Goals:
a) Answer from the notebook on generating Basque pseudowords with Wuggy:
(i) How many possible pseudowords per item does the returned dataset have?
(ii) What email address should questions be sent to?
(iii) What English words make up ref_related_set3?
b) Resume the notebook on generating Basque pseudowords with Wuggy, picking up right after its last statement.

It takes eight hardcoded vocabulary sets and their corresponding Basque translations or, when the translation was not available in the Basque plugin data, a semantically related alternative. The script outputs a `.csv` file with the following structure:
`INDEX  ITEM  SET ENGLISH SOURCE  PSEUDO`

The returned dataset has three possible pseudowords per item, meant to be manually selected post-generation to control for possible issues with the generated items.

Questions can be sent to nafal@utexas.edu.

## Loading packages


In [1]:
!pip install Wuggy



In [2]:
from wuggy import WuggyGenerator
from csv import DictWriter

## Loading reference vocabulary

Reference (English) items

In [3]:
ref_related_set1 = ["baboon", "badger", "otter", "porcupine", "raccoon", "weasel"]
ref_related_set2 = ["diaphragm", "intestine", "placenta", "rectum", "tympanum", "womb"]
ref_related_set3 = ["bluff", "estuary", "plateau", "ravine", "shoal", "strait"]
ref_related_set4 = ["azalea", "camellia", "camphor", "cedar", "magnolia", "willow"]

ref_unrelated_set5 = ["alloy", "apparition", "kerosene", "kiln", "plumage", "rudder"]
ref_unrelated_set6 = ["cistern", "insurgent", "pall", "parable", "sardine", "venom"]
ref_unrelated_set7 = ["alcove", "pail", "pigment", "potassium", "relic", "toupee"]
ref_unrelated_set8 = ["berth", "fuselage", "ointment", "ore", "sentry", "tuberculosis"]

english_sets = [ref_related_set1, ref_related_set2, ref_related_set3, ref_related_set4,
                ref_unrelated_set5, ref_unrelated_set6, ref_unrelated_set7, ref_unrelated_set8]

Source (real Basque words) items

In [4]:
source_related_set1 = ["tximino", "azkonar", "igaraba", "triku", "ugaztun", "erbinude"]
source_related_set2 = ["diafragma", "heste", "plazenta", "uzki", "tinpano", "umetoki"]
source_related_set3 = ["labar", "estuario", "ordoki", "sakan", "saldo", "itsasarte"]
source_related_set4 = ["arrosa", "infusio", "iraunkor", "zedro", "lore", "sahats"]



In [5]:
source_unrelated_set5 = ["aleazio", "agerpen", "erregai", "labe", "luma", "lema"]
source_unrelated_set6 = ["urtegi", "matxinatu", "oihal", "parabola", "sardina", "pozoi"]
source_unrelated_set7 = ["bazter", "ontzi", "pigmentu", "potasio", "erlikia", "ileorde"]
source_unrelated_set8 = ["ohatze", "hegazkin", "ukendu", "meatze", "zaintzaile", "tuberkuloso"]

In [6]:
source_sets = [source_related_set1, source_related_set2, source_related_set3, source_related_set4,
               source_unrelated_set5, source_unrelated_set6, source_unrelated_set7, source_unrelated_set8]

## Running Wuggy
### Loading algorithm

In [7]:
g = WuggyGenerator()

Listed entries:
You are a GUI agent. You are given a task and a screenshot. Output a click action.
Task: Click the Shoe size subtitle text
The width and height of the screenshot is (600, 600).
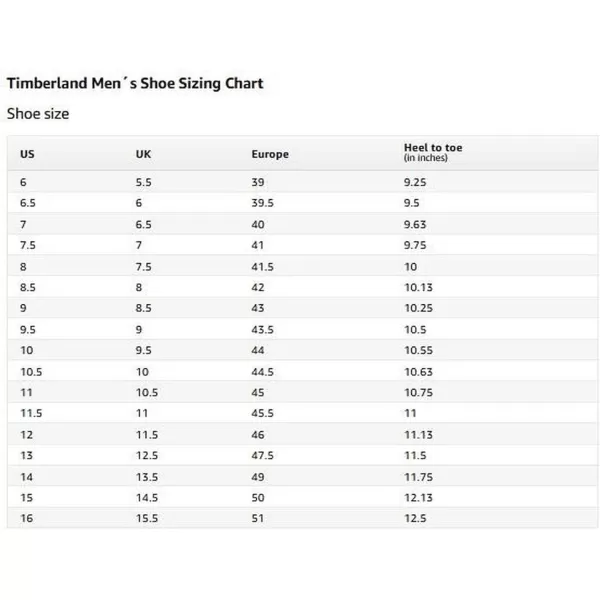click(x=38, y=114)
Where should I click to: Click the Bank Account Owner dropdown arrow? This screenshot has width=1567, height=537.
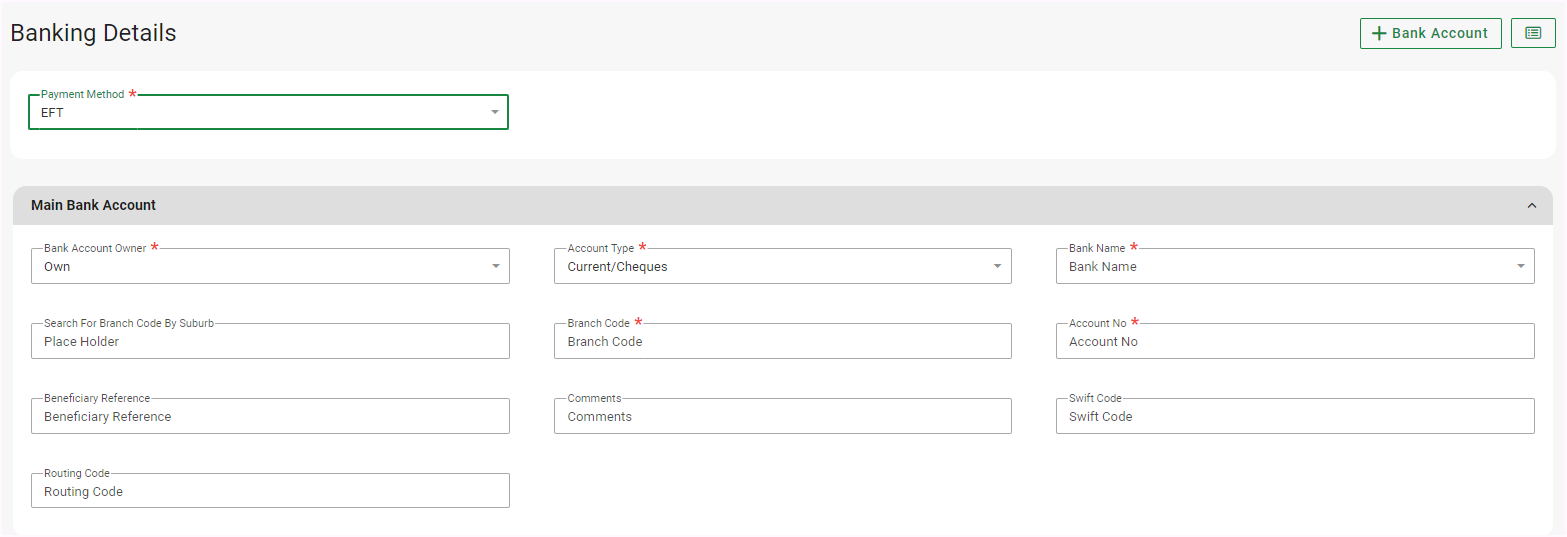(x=496, y=267)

Answers to the exercises:
a)
(i) Three.
(ii) nafal@utexas.edu
(iii) bluff, estuary, plateau, ravine, shoal, strait

b)
In [8]:
g.supported_official_language_plugin_names

['orthographic_basque',
 'orthographic_dutch',
 'orthographic_english',
 'orthographic_french',
 'orthographic_german',
 'orthographic_italian',
 'orthographic_polish',
 'orthographic_serbian_cyrillic',
 'orthographic_serbian_latin',
 'orthographic_spanish',
 'orthographic_vietnamese',
 'orthographic_estonian',
 'phonetic_english_celex',
 'phonetic_english_cmu',
 'phonetic_french',
 'phonetic_italian']

In [9]:
g.load('orthographic_basque')

### Data preparation

In [10]:
newData = []
set_names = [
    "related_set1", "related_set2", "related_set3", "related_set4",
    "unrelated_set5", "unrelated_set6", "unrelated_set7", "unrelated_set8"
]
counter = 1
idx_counter = 1
ncandidates = 3

In [11]:
with open('generatedPseudoWords.csv', 'w', newline="") as csvfile:
  fieldnames = ['INDEX', 'ITEM', 'SET', 'ENGLISH', 'SOURCE', 'PSEUDO']
  writer = DictWriter(csvfile, fieldnames)

  writer.writeheader()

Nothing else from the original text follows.